▶ _Material provided_:

━━━━━━━━━━━━━━━━

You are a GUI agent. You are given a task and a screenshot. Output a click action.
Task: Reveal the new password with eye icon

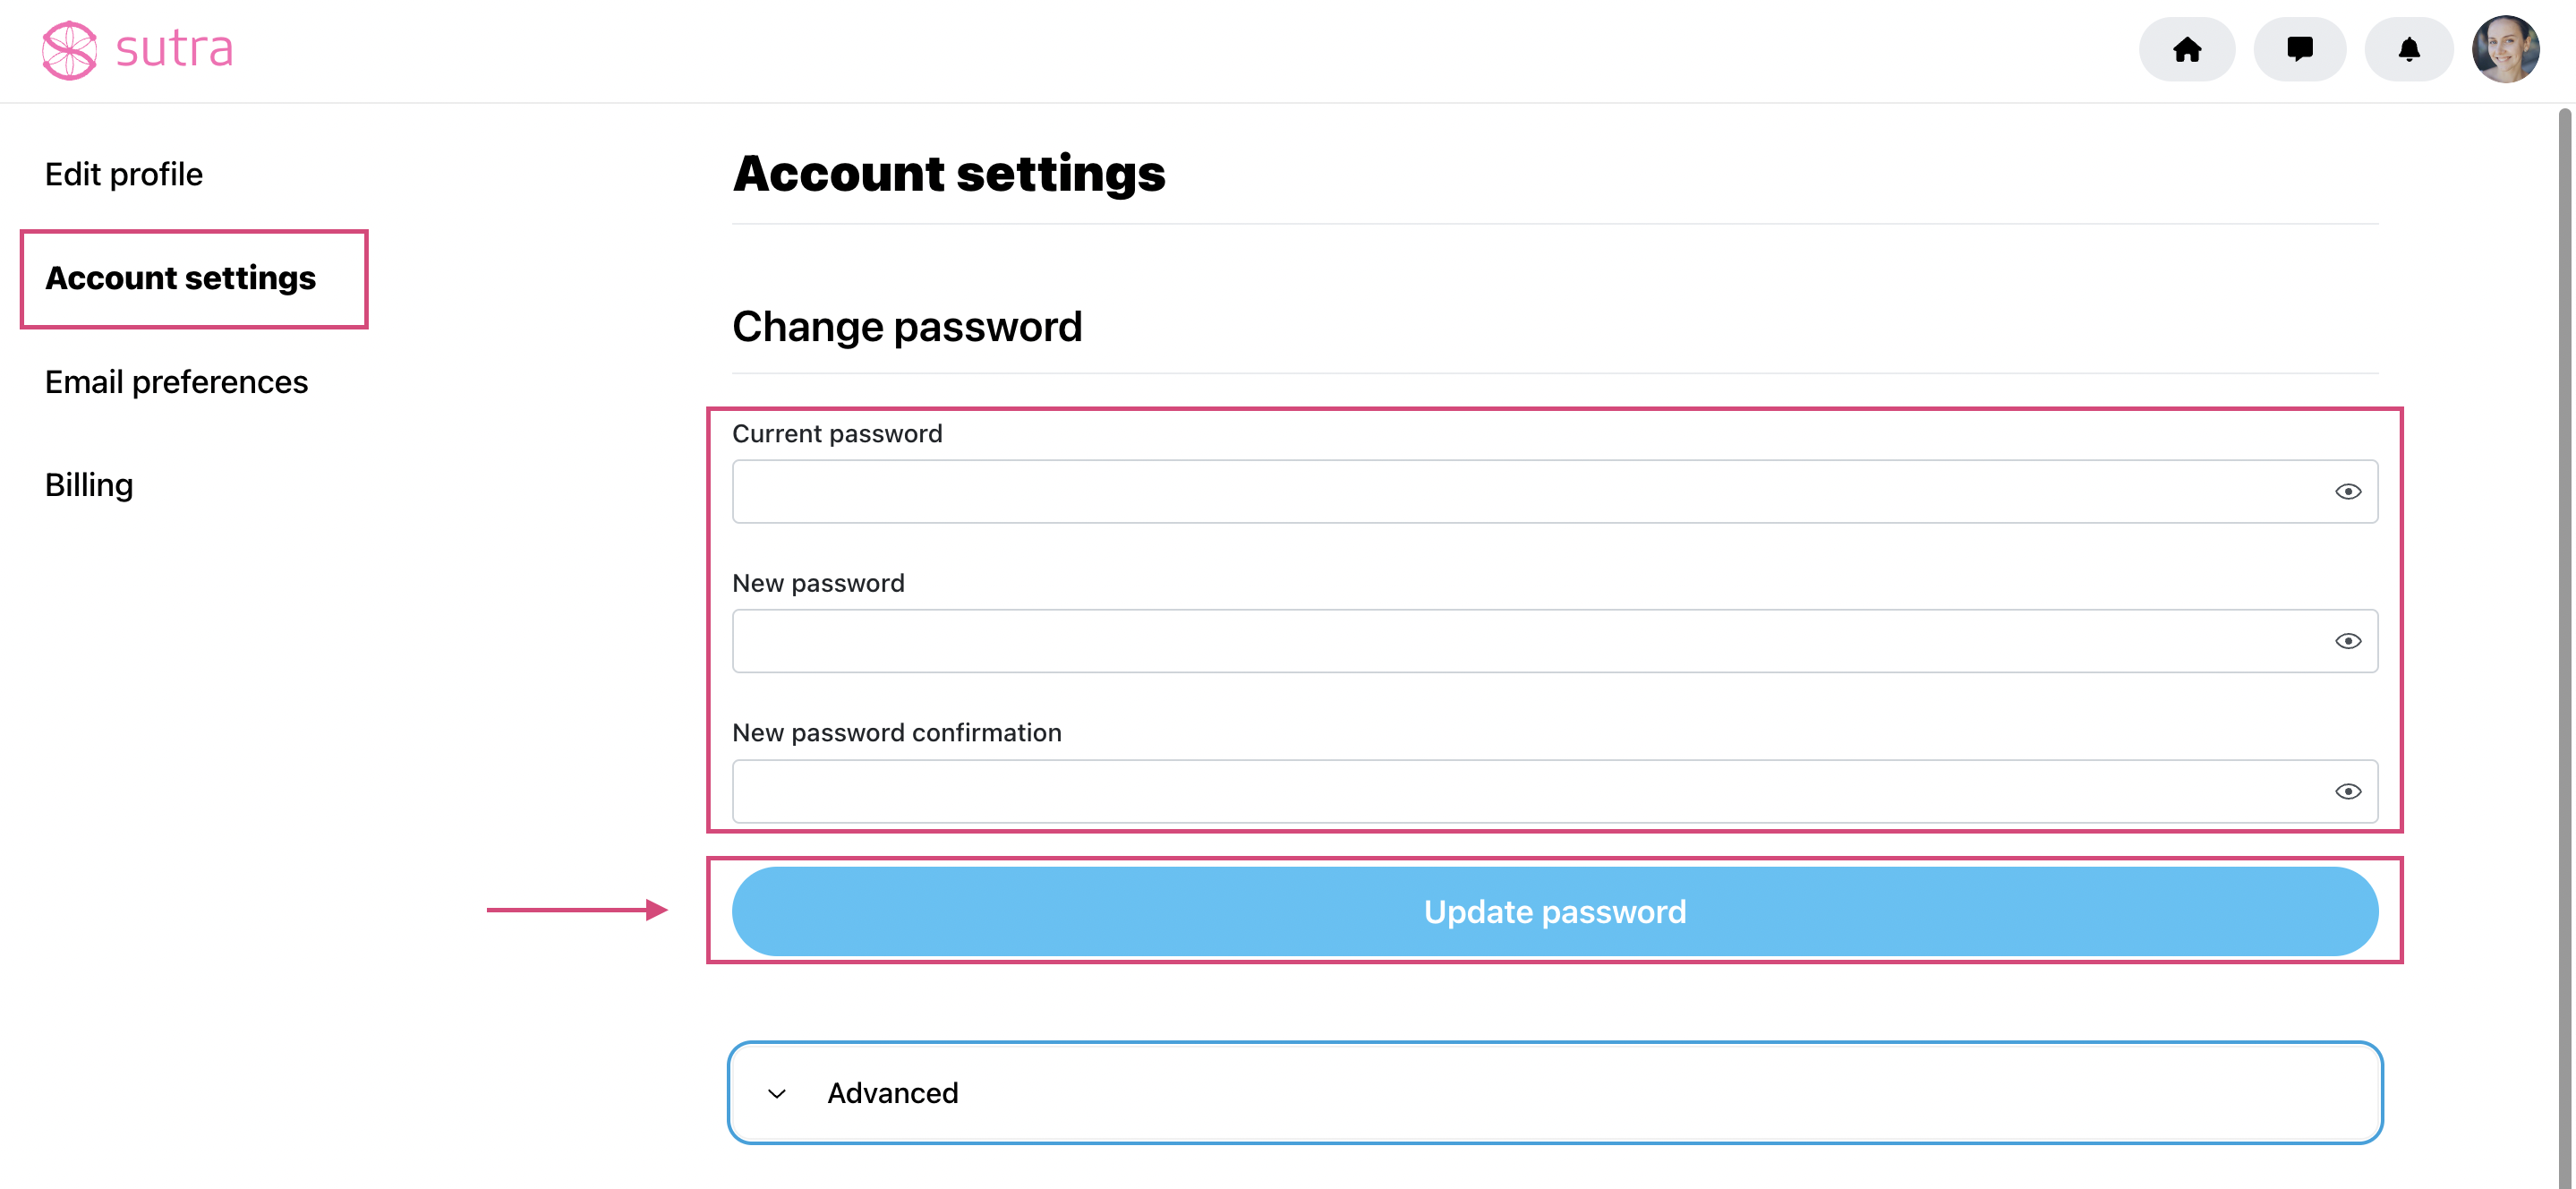pyautogui.click(x=2347, y=641)
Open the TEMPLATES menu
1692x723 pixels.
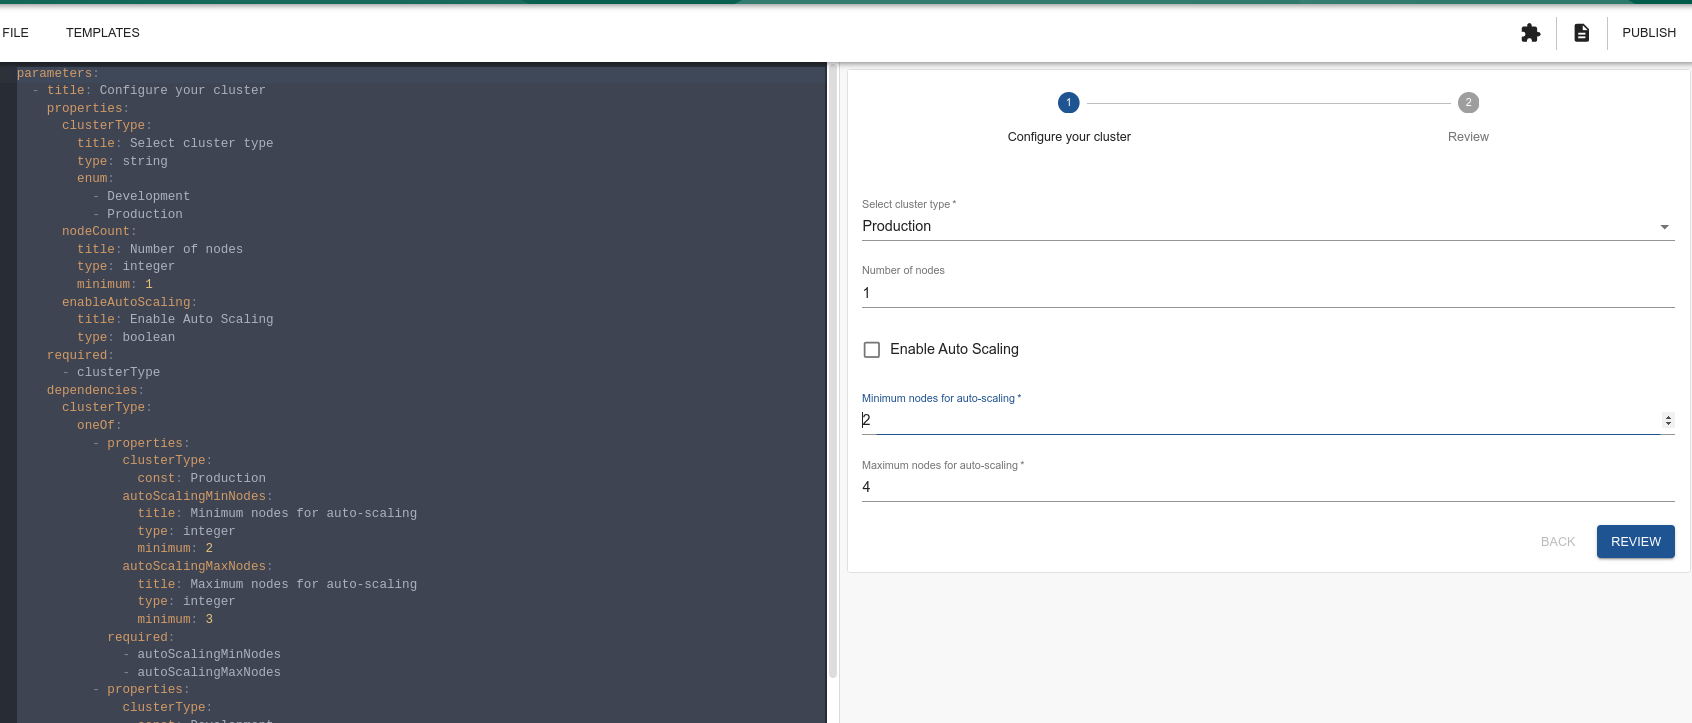(x=103, y=33)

━━━━━━━━━━━━━━━━

▶ _Direction_:
Could you rewrite all the rows above with "eye icon" swapped for "visibility icon", changing nothing else and leaving the pictures out?

▶ _Complete answer_:
You are a GUI agent. You are given a task and a screenshot. Output a click action.
Task: Reveal the new password with visibility icon

pyautogui.click(x=2347, y=641)
Open the TEMPLATES menu
1692x723 pixels.
(x=103, y=33)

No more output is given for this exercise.